--- begin ---

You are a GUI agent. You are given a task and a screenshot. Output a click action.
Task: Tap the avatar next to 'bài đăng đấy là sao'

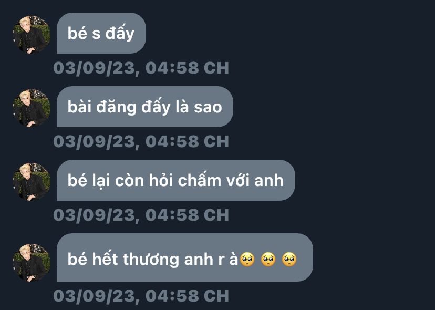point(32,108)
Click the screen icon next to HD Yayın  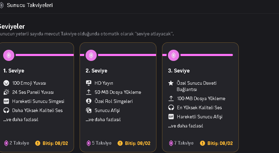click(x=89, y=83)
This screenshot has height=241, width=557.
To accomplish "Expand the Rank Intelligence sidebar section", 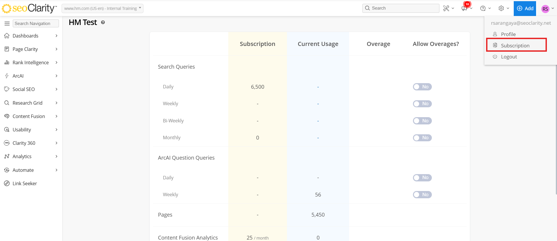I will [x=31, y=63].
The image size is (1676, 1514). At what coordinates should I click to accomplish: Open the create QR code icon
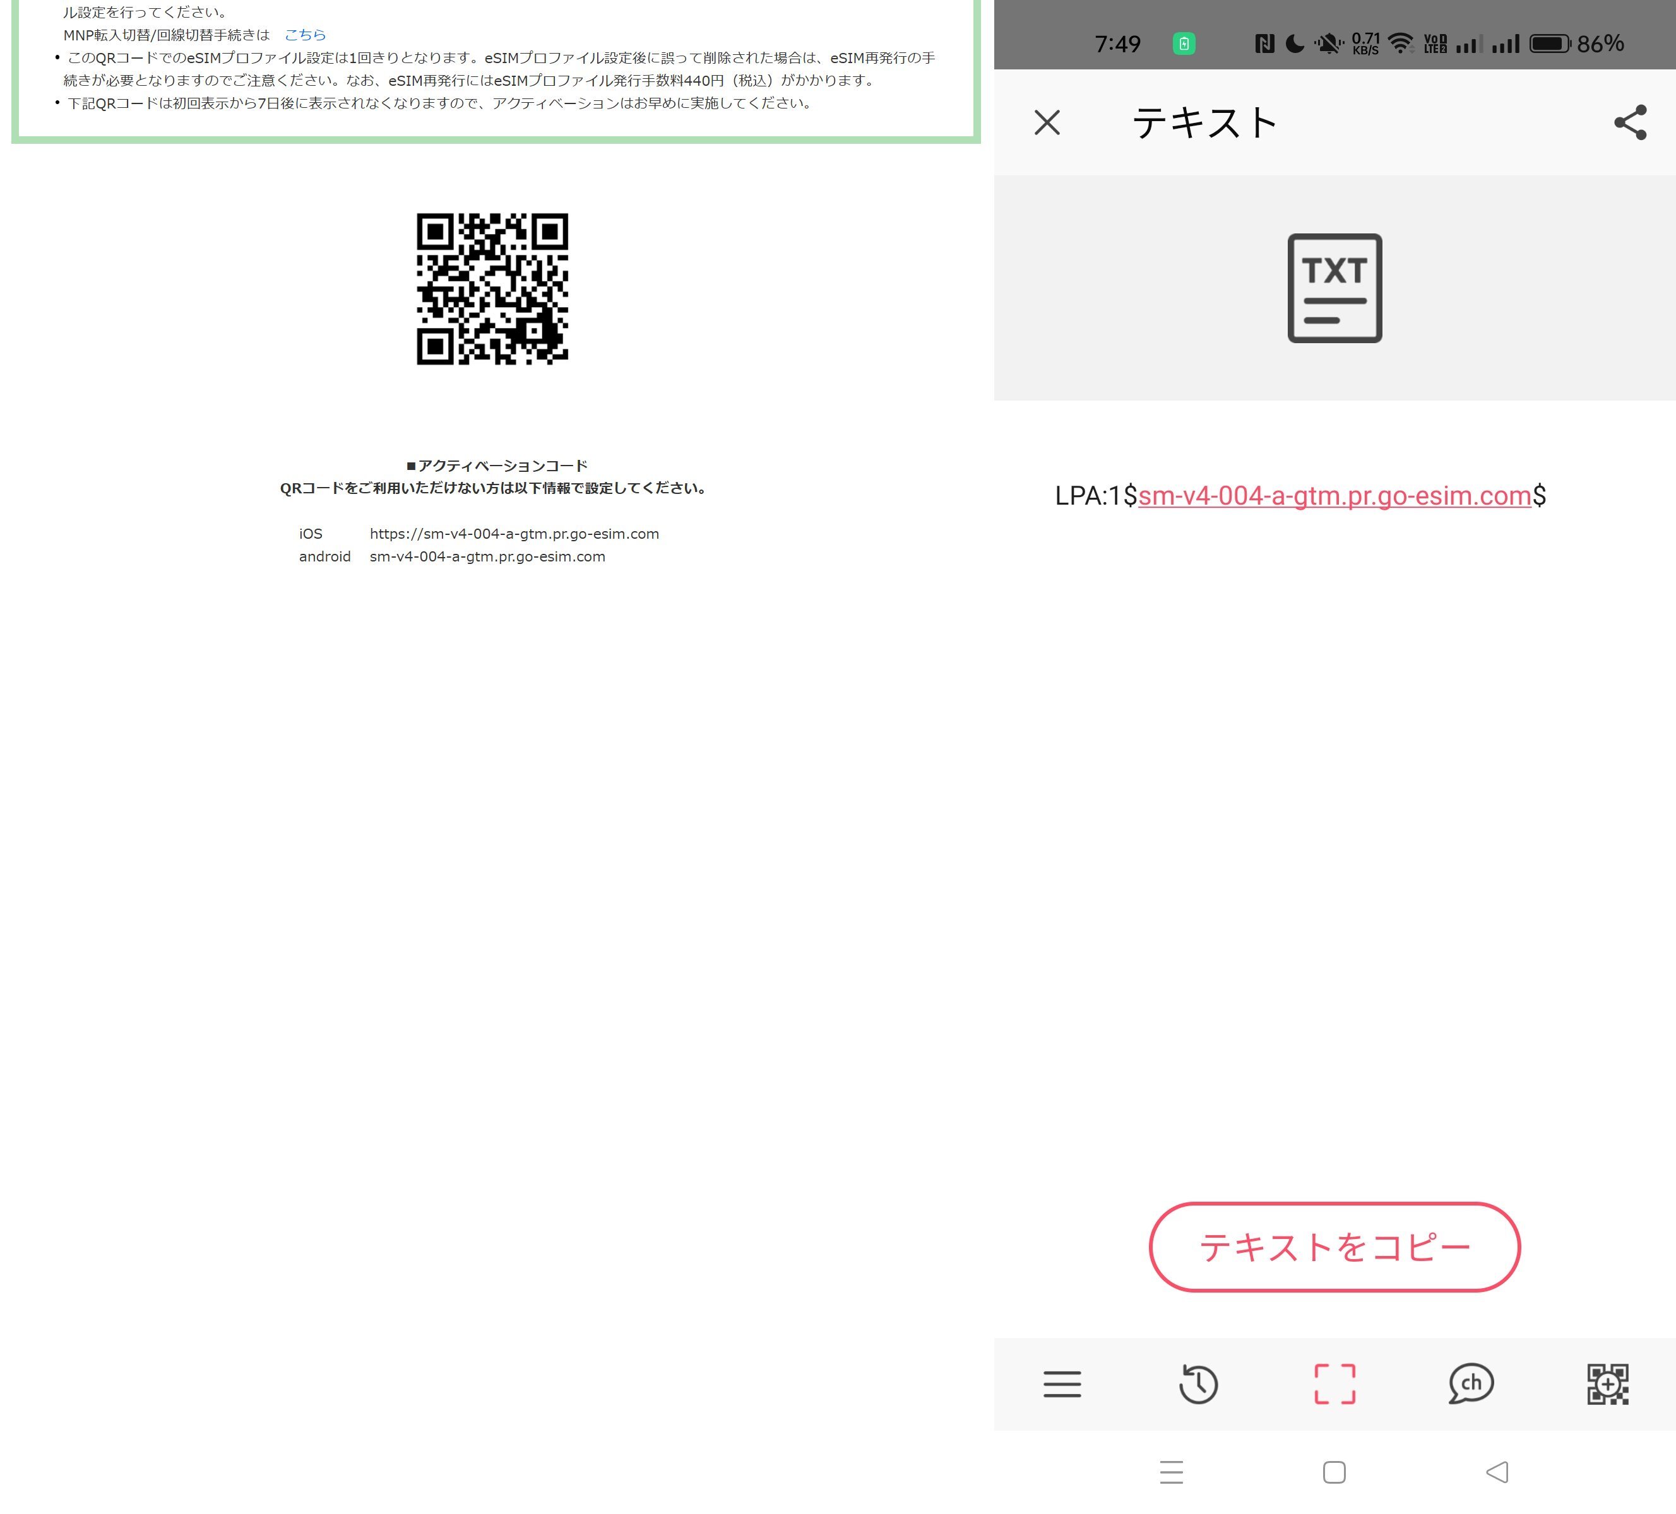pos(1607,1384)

--- end ---
--- begin ---

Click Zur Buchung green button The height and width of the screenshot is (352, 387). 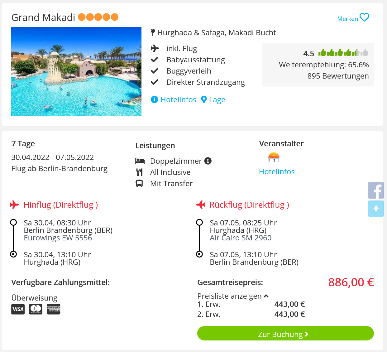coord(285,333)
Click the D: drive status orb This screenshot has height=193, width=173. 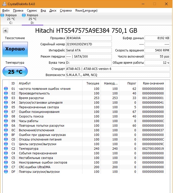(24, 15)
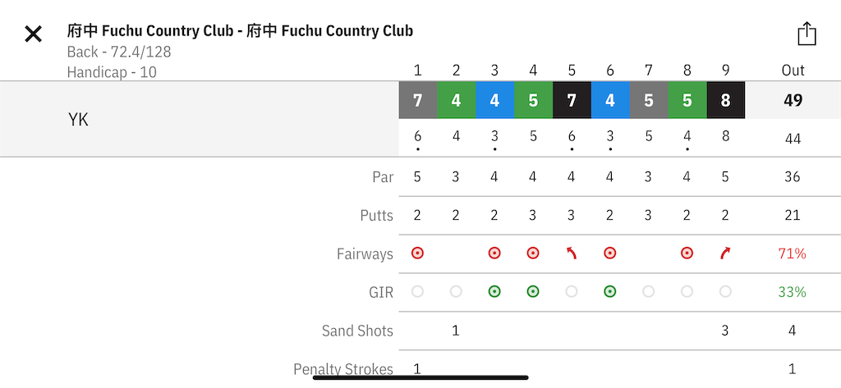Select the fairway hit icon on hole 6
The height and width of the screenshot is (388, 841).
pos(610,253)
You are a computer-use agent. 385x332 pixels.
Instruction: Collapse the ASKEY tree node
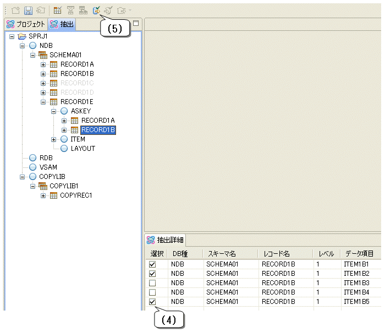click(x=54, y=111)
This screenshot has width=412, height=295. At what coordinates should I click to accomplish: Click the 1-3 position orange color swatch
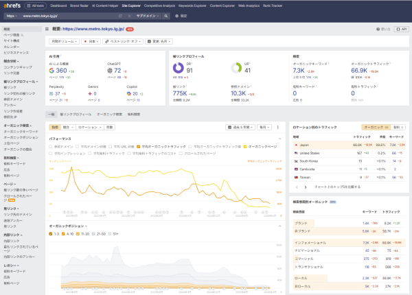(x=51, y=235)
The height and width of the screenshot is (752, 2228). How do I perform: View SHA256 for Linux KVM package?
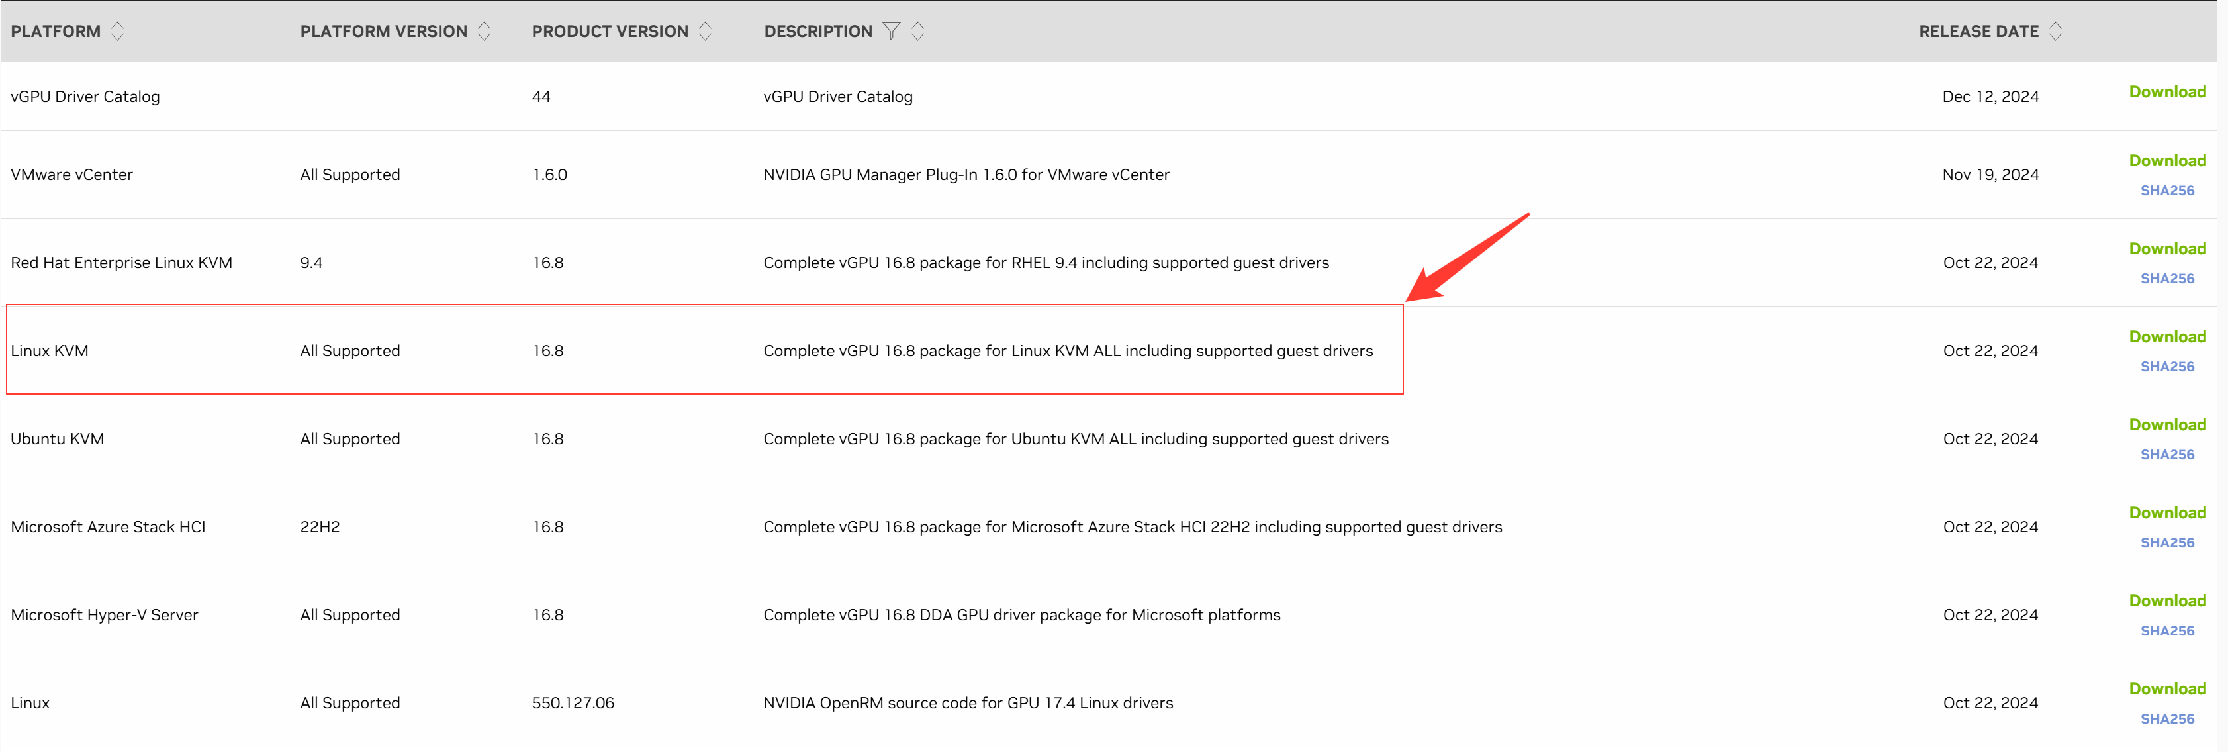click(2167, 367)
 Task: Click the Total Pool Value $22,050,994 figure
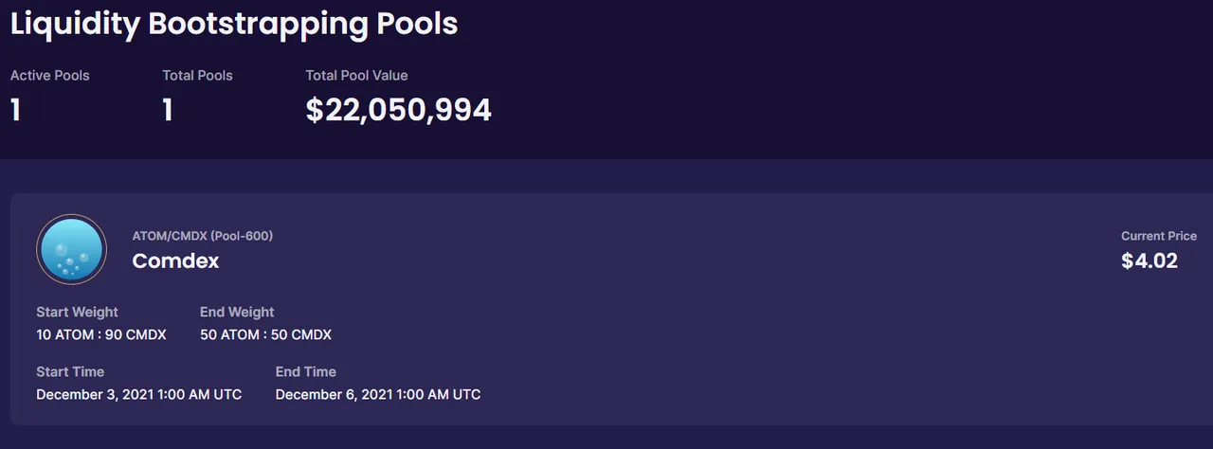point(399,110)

--- end ---

Update the lines between the one holding "This screenshot has width=412, height=295." and the one holding "(x=51, y=235)", inclusive, by replacing "orange" with "purple" and leaving everything else the same. Give only those lines, without the pictures.

This screenshot has width=412, height=295. At what coordinates should I click to accomplish: Click the 1-3 position purple color swatch
(x=51, y=235)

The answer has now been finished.